La photographie est alors apparue comme un outil puissant pour ces réformateurs. Elle pouvait capturer et exposer les injustices d’une manière que les textes seuls ne pouvaient pas. L’image va devenir une « preuve » de la réalité, capable de susciter l’empathie et d’influencer l’opinion publique.
Une vocation militante

© Dorothea Lange – Americus 1937 – Jeune ouvrier agricole laboureur
Un objectif documentaire
Ce militantisme est contrebalancé par sa volonté de documenter fidèlement une réalité. Les photographes sociaux s’immergent dans les communautés qu’ils photographient, cherchant à capturer des scènes de la vie quotidienne pour montrer les conditions d’existence des plus démunis. Ils respectent une éthique documentaire.
L’image comme preuve
Dans un contexte d’industrialisation rapide, d’urbanisation chaotique et de forte immigration, la photographie a été utilisée comme un outil d’investigation.
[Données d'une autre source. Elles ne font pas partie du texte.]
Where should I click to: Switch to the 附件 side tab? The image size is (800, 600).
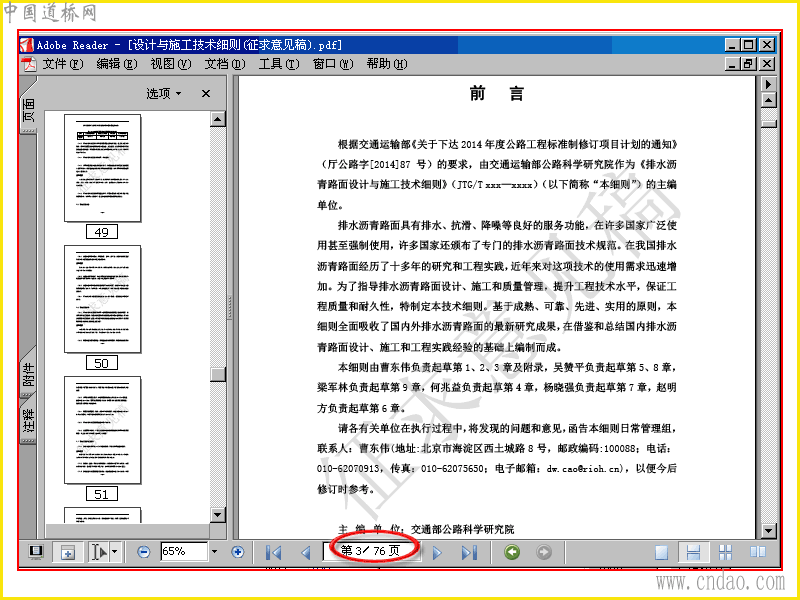[x=29, y=374]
Elle a permis de rendre visible ce qui était souvent ignoré ou caché et donc d’informer.
L’empathie et l’intimité
Le regard du photographe est crucial. Il ne s’agit pas de juger, mais de créer un lien avec les sujets pour que leurs histoires puissent être racontées avec respect et humanité. L’accent est mis sur les personnes, leur psychologie et leurs sentiments. Le sujet est au cœur du travail des photographes sociaux et passe avant toute vision artistique personnelle ou effet de style.
Prônant une approche de la photographie claire, objective et réaliste, la Straight Photography – dont je vous ai parlé dans cet article – ne pouvait qu’influencer la photographie sociale américaine. La plupart des photographes de ce mouvement sont issus ou ont été influencés par la Straight Photography.
La rupture entre les 2 écoles
C’est sur la forme plus que sur le fond qu’il y a rupture entre les 2 écoles. La Straight Photography nécessitait de grandes compétences techniques à la prise de vue comme au laboratoire. Les images et les tirages très léchés convenaient mieux à des sujets statiques (paysage, architecture) qu’à la capture de scènes de rue et de reportages sur le terrain. Cet embellissement enlevait aussi de l’impact aux images sociales et les rendaient moins crédibles.
À partir des années 1920, les appareils se font plus légers et discrets que les chambres. Les premiers Leica, Rolleiflex et Kodak retina, vont permettre aux photographes d’aller enfin partout.
Jacob A. Riis (1849-1914)
Il est considéré comme un pionnier du genre. Cet immigrant danois, reporter et militant, a documenté sans relâche les conditions de vie misérables dans les taudis de New York. Dans ses conférences, il remarque que ce sont les illustrations qui émeuvent et font le plus réagir le public. En 1890, il publie son ouvrage « How the Other Half Lives » (Comment vit l’autre moitié*). Son livre s’adressait avant tout aux classes aisées de l’époque.Grâce au flash au magnésium – une invention alors toute récente – il met littéralement un « coup de projecteur » sur les zones sombres de la société américaine d’alors.
* : il s’agit d’une référence à François Rabelais – « La moitié du monde ne sait pas comment l’autre vit » – La vie de Gargantua et de Pantagruel.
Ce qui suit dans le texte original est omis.